Museums want you to drop by, of course, but they also want you to linger, to explore, take your time — the whole afternoon, if possible. To this end, no respectable museum can be without cafes and shops to enhance the experience.
In fact, museum cafes, usually handily adjacent to the shop, often appeal to visitors as much as the exhibition they’ve been to see. It was certainly par for the course that a flash and luxurious restaurant/bar opened last year on the 51st floor of the Mori Tower in Tokyo’s new Roppongi Hills — right below the tower’s magnificent Mori Art Museum. Before that, the National Museum of Modern Art, Tokyo, in the Takebashi district of Chiyoda Ward, had beckoned the gallery-going public with a new French restaurant.
Even in Ueno Park, the Taito Ward home of many long-established museums of art and science, the trend has been reflected in the renovation of these doughty institutions’ restaurants and cafes.
In February, Tokyo National Museum, which dates from 1872, re-opened its restaurant under the new name of L’accord. It remains under the management of Kanda-Seiyoken, one of the capital’s first restaurants catering to Western tastes that has been serving museum-goers there for nearly 40 years.
L’accord, on the ground floor of one of the museum buildings, is an exercise in stylish and modern interior design, with its large windows letting in ample sunlight and offering vistas of the garden’s rich greenery. The restaurant can currently accommodate 86 diners, but 32 outdoor seats will soon be added and more after that on the second-floor balcony.
The menu has also seen changes, says Takahisa Obayashi, the restaurant’s manager. “Basically we offer French-style dishes just as we did when the restaurant was named Kanda-Seiyoken,” Obayashi says. “But with older visitors in mind, we have included some dishes on the menu to suit traditional Japanese taste. Also, to make the menu healthier, we’ve added many dishes that feature vegetables and less oil.”
According to Obayashi, one of the restaurant’s aims is to enrich people’s museum-visiting experience, and the museum staff would agree that the restaurant’s role has become increasingly important.
“Currently, visitors look for more from a museum than just a place to enjoy works of art,” says Maki Kobayashi, head of the museum’s PR section. “So we thought we would have more appeal if we also had a nice space where people could enjoy meals and relax.”

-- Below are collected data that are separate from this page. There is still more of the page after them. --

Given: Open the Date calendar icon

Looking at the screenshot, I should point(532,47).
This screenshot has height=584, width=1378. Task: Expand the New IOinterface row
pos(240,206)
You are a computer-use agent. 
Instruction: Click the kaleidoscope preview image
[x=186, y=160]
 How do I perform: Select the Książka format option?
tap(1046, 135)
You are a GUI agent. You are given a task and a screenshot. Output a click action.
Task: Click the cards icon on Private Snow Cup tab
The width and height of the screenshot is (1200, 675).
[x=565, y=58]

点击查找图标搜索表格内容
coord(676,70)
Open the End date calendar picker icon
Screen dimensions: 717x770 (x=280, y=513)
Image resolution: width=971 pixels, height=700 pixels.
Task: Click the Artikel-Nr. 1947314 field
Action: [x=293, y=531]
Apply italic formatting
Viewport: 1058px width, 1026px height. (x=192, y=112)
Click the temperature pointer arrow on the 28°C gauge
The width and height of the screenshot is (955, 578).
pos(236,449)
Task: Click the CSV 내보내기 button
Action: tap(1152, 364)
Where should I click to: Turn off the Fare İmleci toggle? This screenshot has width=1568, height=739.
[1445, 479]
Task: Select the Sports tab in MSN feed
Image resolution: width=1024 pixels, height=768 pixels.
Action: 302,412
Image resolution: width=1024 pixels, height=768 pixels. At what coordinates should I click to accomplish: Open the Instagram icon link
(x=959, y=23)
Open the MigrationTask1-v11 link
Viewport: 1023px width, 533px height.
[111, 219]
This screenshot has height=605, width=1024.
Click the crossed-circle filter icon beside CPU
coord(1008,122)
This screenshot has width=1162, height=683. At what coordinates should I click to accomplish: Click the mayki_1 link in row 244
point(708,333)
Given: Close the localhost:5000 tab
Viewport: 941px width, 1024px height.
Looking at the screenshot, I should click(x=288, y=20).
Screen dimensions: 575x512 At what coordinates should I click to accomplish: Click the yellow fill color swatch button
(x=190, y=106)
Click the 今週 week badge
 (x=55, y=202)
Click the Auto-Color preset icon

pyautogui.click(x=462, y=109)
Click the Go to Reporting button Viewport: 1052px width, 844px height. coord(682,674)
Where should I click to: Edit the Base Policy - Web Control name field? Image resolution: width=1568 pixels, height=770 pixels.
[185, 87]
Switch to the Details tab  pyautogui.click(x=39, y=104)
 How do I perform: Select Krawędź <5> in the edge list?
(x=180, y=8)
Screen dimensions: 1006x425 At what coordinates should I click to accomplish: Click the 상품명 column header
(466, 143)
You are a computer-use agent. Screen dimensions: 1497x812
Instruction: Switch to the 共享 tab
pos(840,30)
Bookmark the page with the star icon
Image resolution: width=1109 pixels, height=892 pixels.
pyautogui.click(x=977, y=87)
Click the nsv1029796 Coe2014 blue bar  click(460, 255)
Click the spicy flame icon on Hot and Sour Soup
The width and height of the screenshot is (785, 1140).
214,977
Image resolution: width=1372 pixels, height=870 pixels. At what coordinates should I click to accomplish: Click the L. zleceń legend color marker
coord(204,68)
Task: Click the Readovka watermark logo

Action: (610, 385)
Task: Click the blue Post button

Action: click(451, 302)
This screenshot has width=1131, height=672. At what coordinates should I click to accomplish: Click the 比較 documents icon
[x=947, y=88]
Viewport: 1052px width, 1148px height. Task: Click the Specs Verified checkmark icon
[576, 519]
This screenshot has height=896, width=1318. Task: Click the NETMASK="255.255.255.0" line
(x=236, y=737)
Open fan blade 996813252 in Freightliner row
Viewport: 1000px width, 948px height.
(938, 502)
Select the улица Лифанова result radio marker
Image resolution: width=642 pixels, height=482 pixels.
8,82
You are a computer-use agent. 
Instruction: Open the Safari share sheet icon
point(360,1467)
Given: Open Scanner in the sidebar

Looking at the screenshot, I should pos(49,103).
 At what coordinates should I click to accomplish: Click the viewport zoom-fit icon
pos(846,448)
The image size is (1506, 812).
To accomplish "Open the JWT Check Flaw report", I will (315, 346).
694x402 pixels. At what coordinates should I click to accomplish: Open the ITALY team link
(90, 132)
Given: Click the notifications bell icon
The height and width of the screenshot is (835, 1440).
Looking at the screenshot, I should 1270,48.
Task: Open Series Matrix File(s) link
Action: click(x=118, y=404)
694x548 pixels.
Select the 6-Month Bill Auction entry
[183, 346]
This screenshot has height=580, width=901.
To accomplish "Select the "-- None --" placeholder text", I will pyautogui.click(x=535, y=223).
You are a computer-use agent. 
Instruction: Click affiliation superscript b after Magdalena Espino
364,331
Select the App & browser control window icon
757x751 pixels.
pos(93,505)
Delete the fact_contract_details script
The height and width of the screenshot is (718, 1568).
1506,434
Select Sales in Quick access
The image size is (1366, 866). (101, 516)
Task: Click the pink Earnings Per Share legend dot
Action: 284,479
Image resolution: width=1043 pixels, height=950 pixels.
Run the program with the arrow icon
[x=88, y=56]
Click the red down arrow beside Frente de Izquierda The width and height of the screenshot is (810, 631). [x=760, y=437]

As a rule at major museums in Tokyo, visitors are attracted to large temporary exhibitions that feature well-known foreign masterpieces, rather than the institution’s standing collections. Tokyo National Museum is no exception in this respect, says Kobayashi.
For example, a two-month exhibition there in 1974 that included “La Jaconde,” better known as the “Mona Lisa,” drew a record 1.5 million people to see Leonardo da Vinci’s masterpiece. More recently, an exhibition in 2000 titled “Egyptian Civilization” lured 622,000 people in two months. “Otherwise, however, visitor numbers have for many years tended to average out at around 1 million a year,” Kobayashi says.
Though it is much smaller than the likes of the Louvre in Paris or New York’s Metropolitan Museum of Art, Kobayashi hopes that her museum’s standing collection will also draw more visitors, and the new restaurant is part of the plan for achieving that goal.
“Often, people come to see our special exhibitions, take about three hours to see the exhibits, and then feel so exhausted that they leave without going to see the permanent collection. We hope the new restaurant will provide an enjoyable environment in which people can take a break when art-watching for a day, while giving them another reason to come here,” she says.
Tokyo National Museum is not the only Ueno Park institution that has spruced up its restaurants and menus. Over at the National Science Museum, which is well-known for its prehistoric collections, Musee Basara Ueno, a restaurant offering both Western-style and Japanese dishes, opened last year. Since then, its unique menu, which reflects what people see in the museum’s special exhibition, has been a hit with visitors of all ages.
How about a “dinosaur-egg croquette”? The fist-size, creamy concoction, served with a boiled quail’s egg, is especially popular with children. They are encouraged to look at the two items on their plate then imagine the quail’s egg enlarged to the size of a chicken’s egg and the croquette enlarged to the same extent so that it becomes the size of a dinosaur’s egg.
When the museum held an exhibition on the theme of earthquakes, fried catfish was on the menu, as these fish are said to sense temblors and wiggle before they happen. Similarly, an exhibition about the Maya inspired a curry menu featuring five kinds of ancient rice.
Corny as this approach may sound, a restaurant spokeswoman pointed out that such culinary novelties have struck a chord with the public. “In fact, some visitors now come to the museum just to have lunch,” she said.
According to Haruko Yamashita, editor-in-chief of the bimonthly museum magazine Musee, the rise in the importance of museum cafes and restaurants indicates a gradual but profound change in outlook.
“Japanese museums, especially public museums, typically existed as institutions to conduct research and conserve their collections within an alloted budget,” she says. “But now they have started to focus more on improving their total service. That is partly because they have become independent administrative bodies forced to give more consideration to their balance sheets.”
According to Yamashita, museums once thought of themselves primarily as educational institutions. “They are now obliged to reevaluate their quality as service institutions as well,” she explained. Consequently, restaurants in museums, once regarded as a minor service, have risen in priority. “For visitors, exhibits and cafes are equally important,” she says. “The museums now seem to have noticed this.”